**TEXT EXTRACT**
Hello there
On Jen's birthday, in late summer 2004, her friend Becky suggested a trip to a Margate sushi bar. "She told me Tomatoe's was the place to meet older, more mature guys," Jen said.
Steve, who was with his pals Chris and Greg, immediately caught Jen's eye - even though he was just a year her senior. The girls wanted to talk to the boys, but weren't particularly brave. They tried to subtly inch closer to where Steve and his buds were standing. "It was obvious," Steve said. But he liked what he saw. "We went over and started talking."
That talk led to eight months of dating bliss. But then Steve got sad. He had been planning to work abroad for the Peace Corps, and was stunned when he was told he would have to wait one to two years for an assignment. He felt that his life was in a holding pattern, so he told Jen he was leaving Atlantic County and his job teaching sixth graders in Upper Township, to move to North Jersey and "find himself."
Jen, who was then finishing her master's in counseling psychology at Rider University, did not want to break up. But she knew Steve could not focus on a relationship until he sorted things out. And her life was also up in the air, as she had applied to jobs across the state.

**TO-DO LIST**
**A.** In the text about Jen and Steve, at which university was Jen finishing her master's degree?
**B.** Translate this sentence from the text about Jen and Steve into Spanish: "That talk led to eight months of dating bliss."
**C.** Please retype the passage of the text about Jen and Steve between "Jen, who was" and "across the state.", inclusive.

**DATA SHOWN**
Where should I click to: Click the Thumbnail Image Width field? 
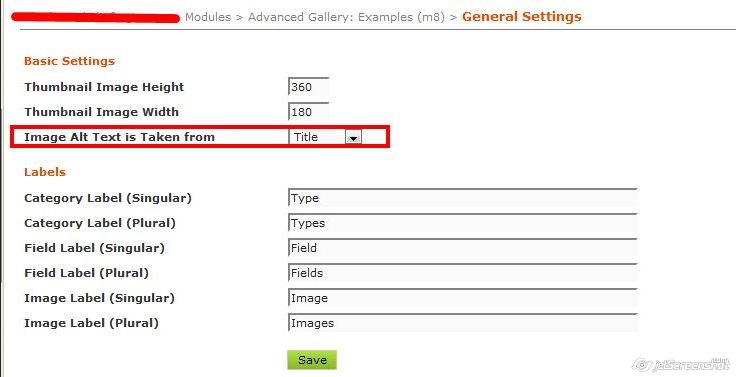click(308, 112)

**RESPONSES PER TASK**
**A.** Rider University.

**B.** Esa conversación dio paso a ocho meses de dicha como pareja.

**C.**
Jen, who was then finishing her master's in counseling psychology at Rider University, did not want to break up. But she knew Steve could not focus on a relationship until he sorted things out. And her life was also up in the air, as she had applied to jobs across the state.